Physical discs should be obsolete.
What do you mean? I'll try anything if I think it will appeal to me, but I don't know any children to ask what they're into to conduct this experiment.
>or even better try something that people used to like long before you were born, in which case you will very likely see these things as pointless quite quickly.
Like how long? I like classical music. I don't really like theater. I read Dr. Jekyll and Mr. Hyde and liked it; I read Martín Fierro and hated it. What conclusion do we draw from all this?
>If you observe these things, it is easy to see that nostalgia is enjoyable because it is about associating your youth and naiveté with the object of nostalgia.
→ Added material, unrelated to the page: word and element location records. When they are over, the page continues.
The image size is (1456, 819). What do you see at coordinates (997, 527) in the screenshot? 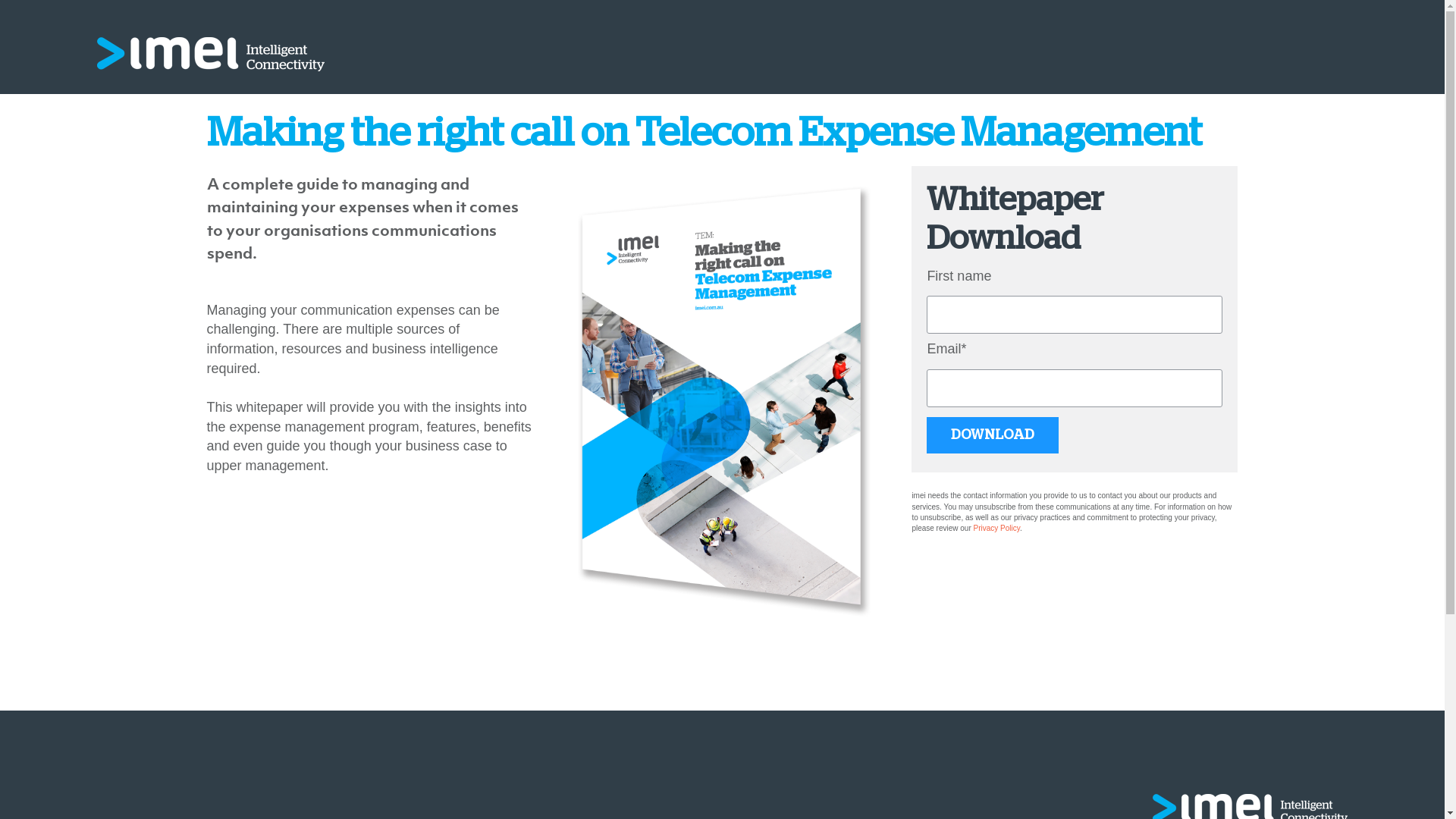
I see `'Privacy Policy'` at bounding box center [997, 527].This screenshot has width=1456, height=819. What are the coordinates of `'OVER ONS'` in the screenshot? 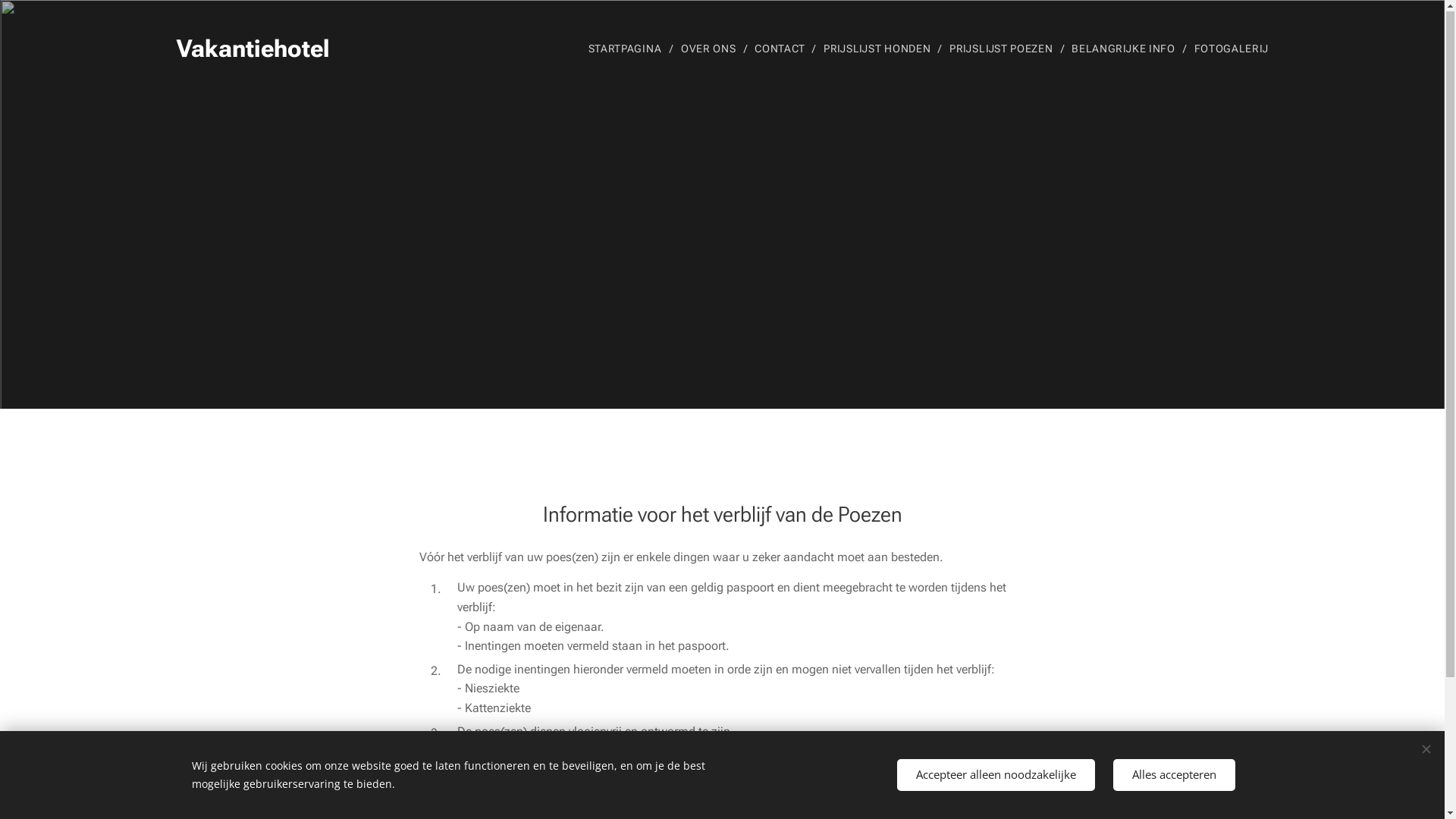 It's located at (709, 49).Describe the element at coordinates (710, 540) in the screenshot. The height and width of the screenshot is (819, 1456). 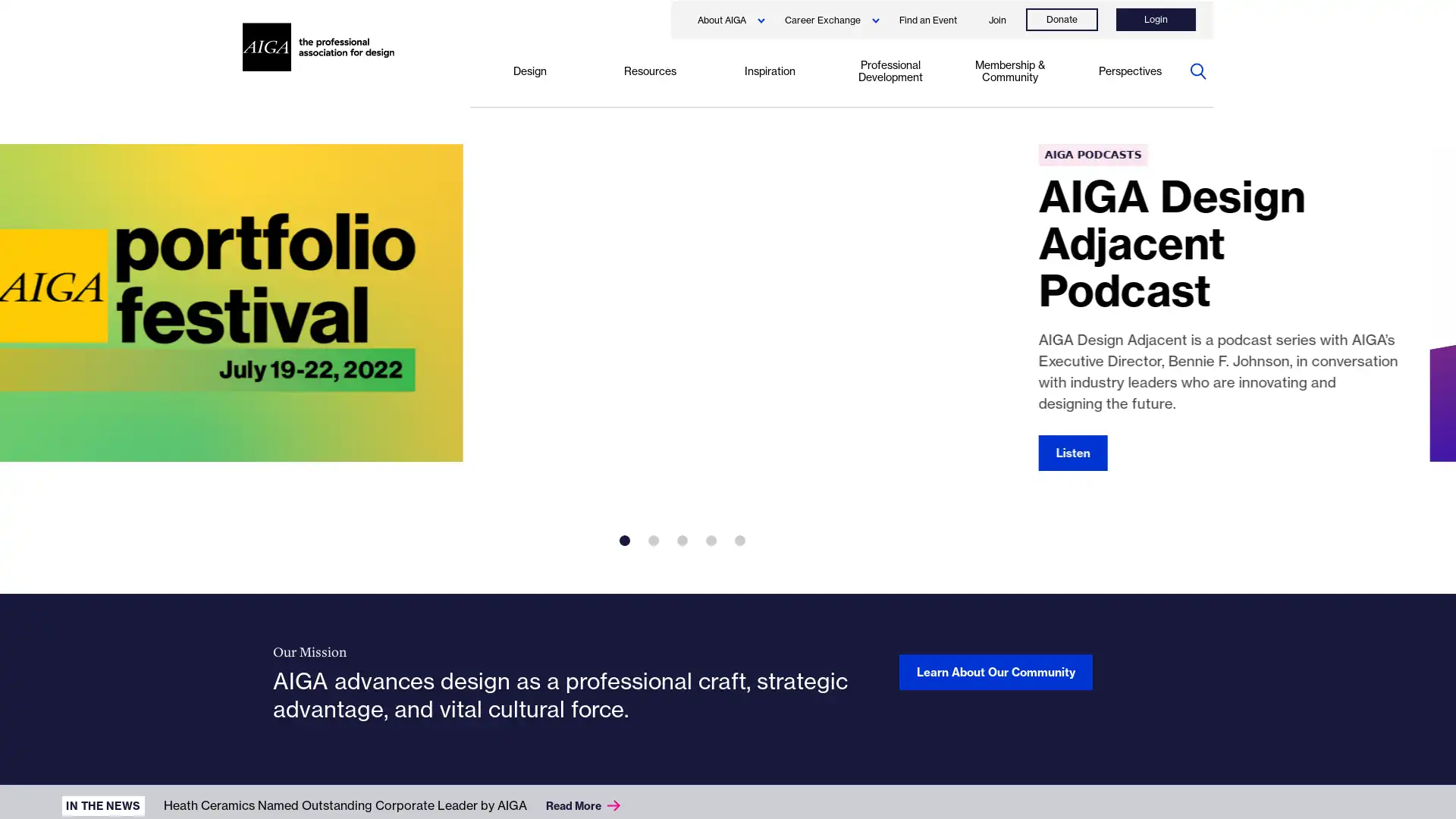
I see `4 of 5` at that location.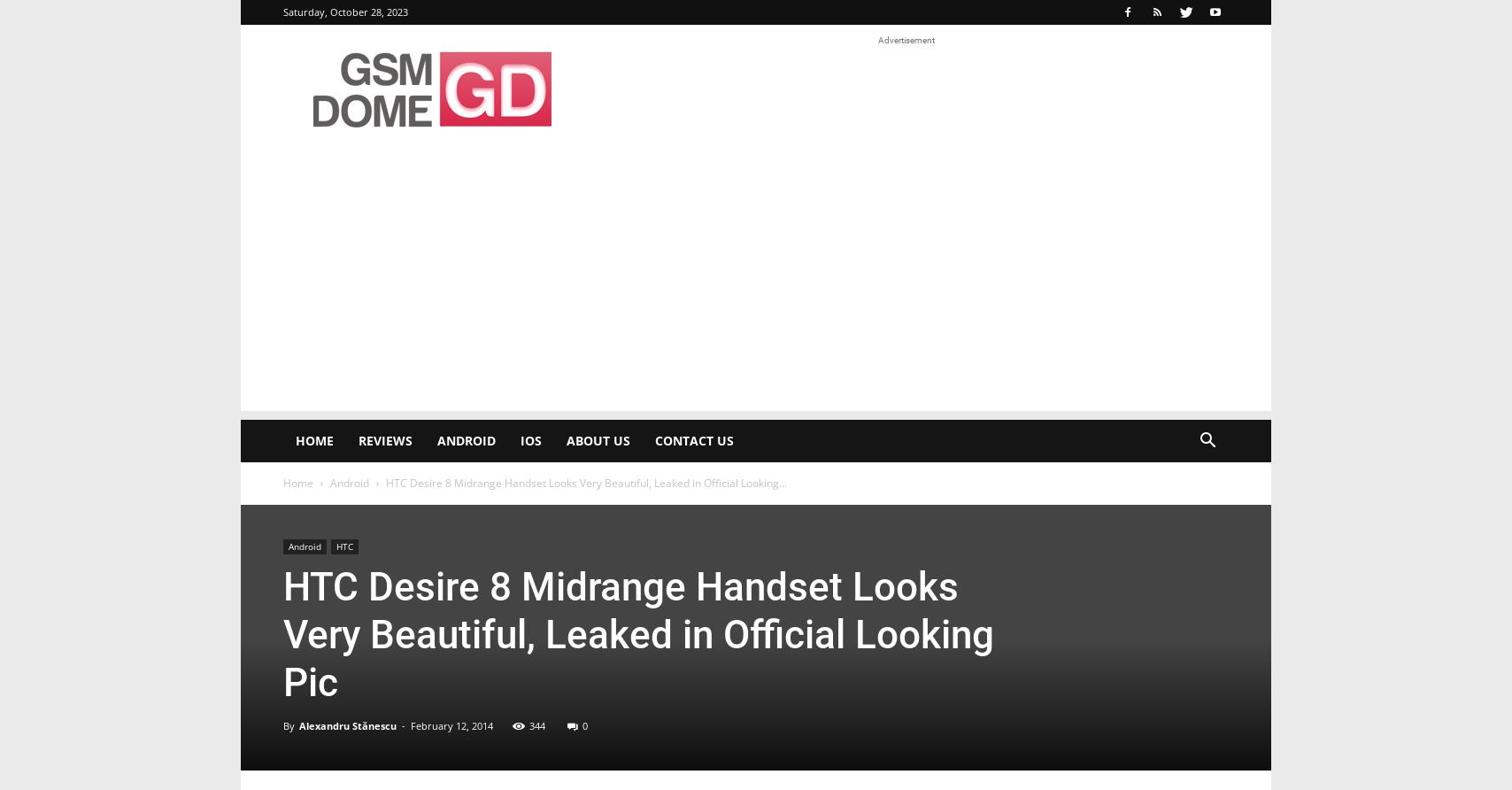 The height and width of the screenshot is (790, 1512). What do you see at coordinates (638, 634) in the screenshot?
I see `'HTC Desire 8 Midrange Handset Looks Very Beautiful, Leaked in Official Looking Pic'` at bounding box center [638, 634].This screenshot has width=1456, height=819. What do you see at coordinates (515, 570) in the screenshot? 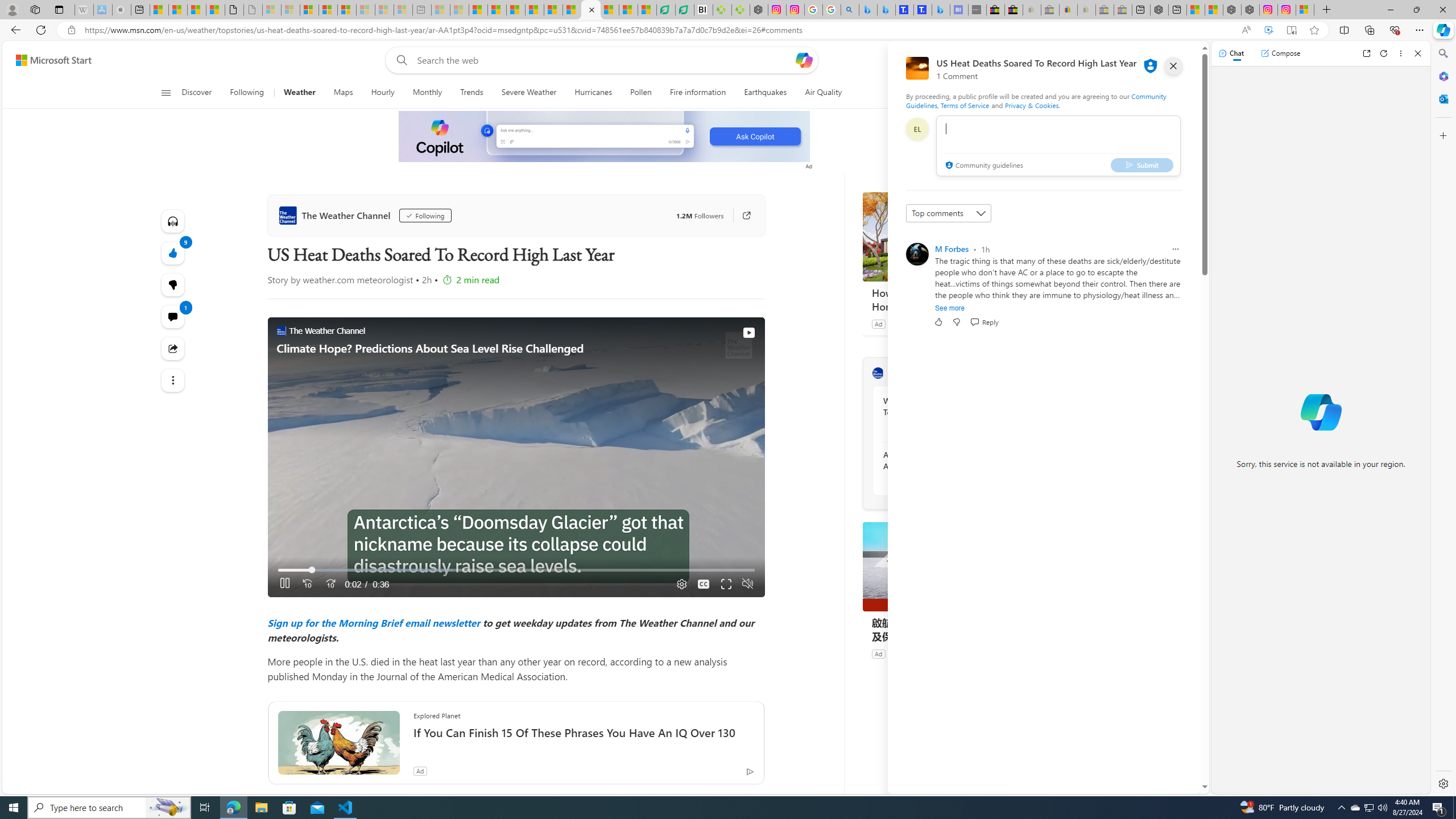
I see `'Progress Bar'` at bounding box center [515, 570].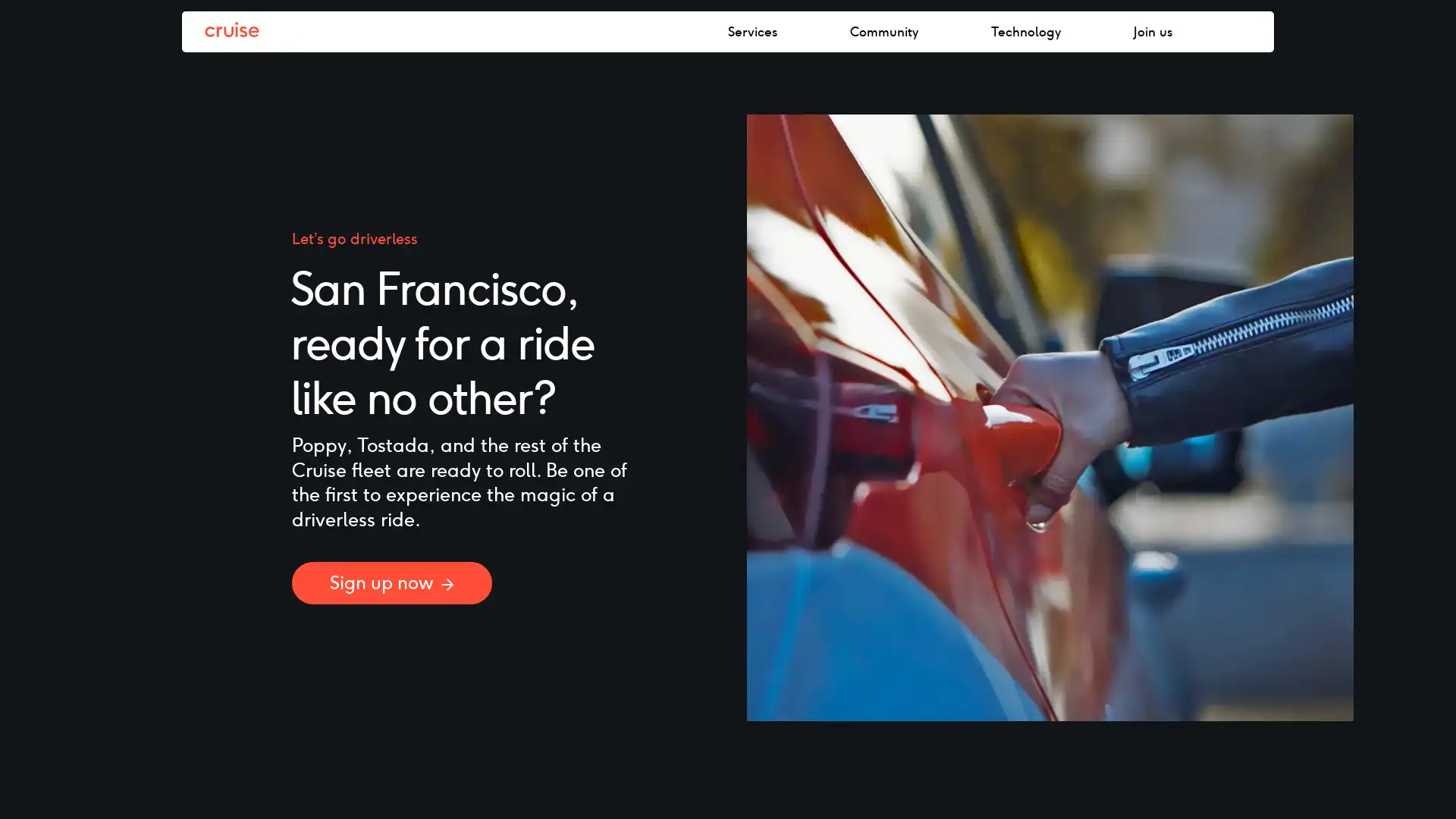  I want to click on Sign up now, so click(392, 582).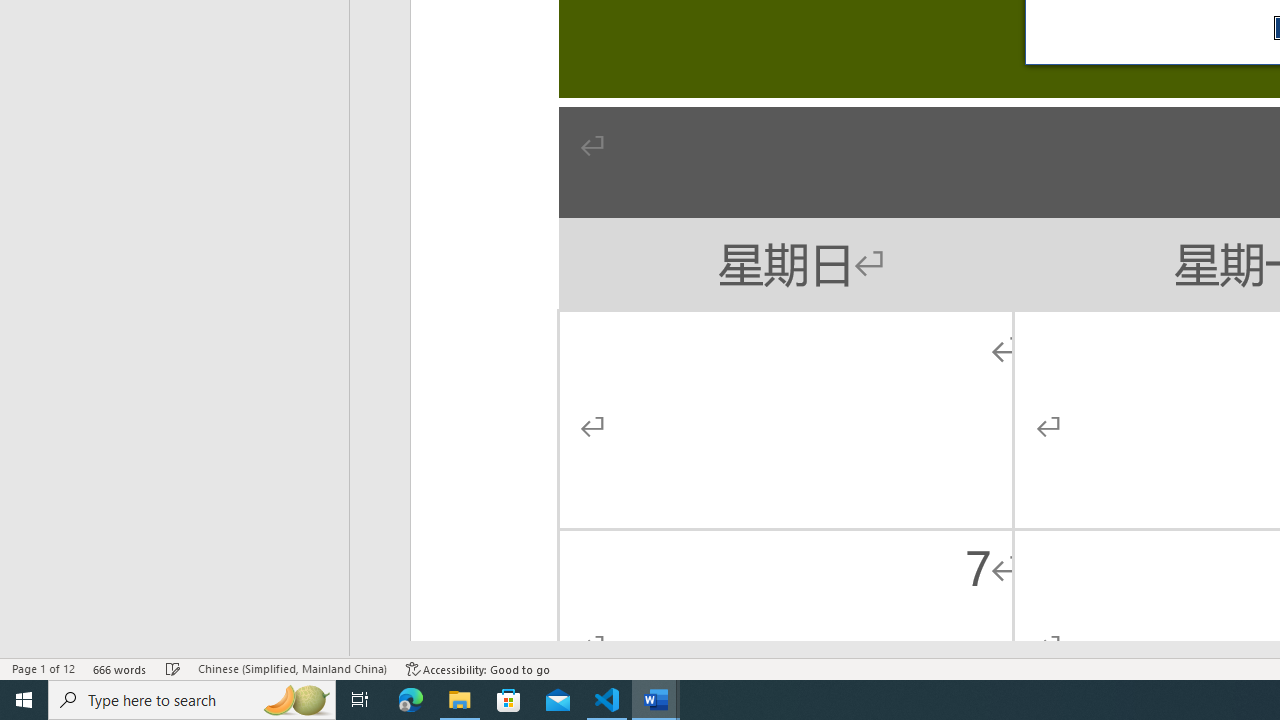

No, I don't agree. I don't agree that I derive nostalgic enjoyment from the examples I gave previously. I think that I can enjoy them because they're familiar things that I can engage with as a matter of routine. I can enjoy them for the same reason I biked to work through the same route for over ten years straight without getting bored. Someone completely new cannot derive that same routinary enjoyment. For example, DOOM is basically just as old as Duke Nukem 3D, but I only played it many years later, and so I never finished it (but I also don't think I would have liked it as much back in the day; the gameplay is just not as good. I should try other Build games to see how they compare). As another example, I should definitely feel nostalgia for Saint Seiya, but I tried multiple times just couldn't get through it. It's just for children, an adult can't miss the obvious plot holes. But I saw The Lion King in the theater and then dozens of times on VHS, and then dozens more times off my NAS 20+ years later, and loved it every time -- as an adult I just could better understand why it was so good.
>If you grew up
You're asking to be told off.
>you would see that it is just some distraction that merchants brought to you to profit from your stupidity. If you realize this, you'll enjoy not having to deal with that shit a lot more.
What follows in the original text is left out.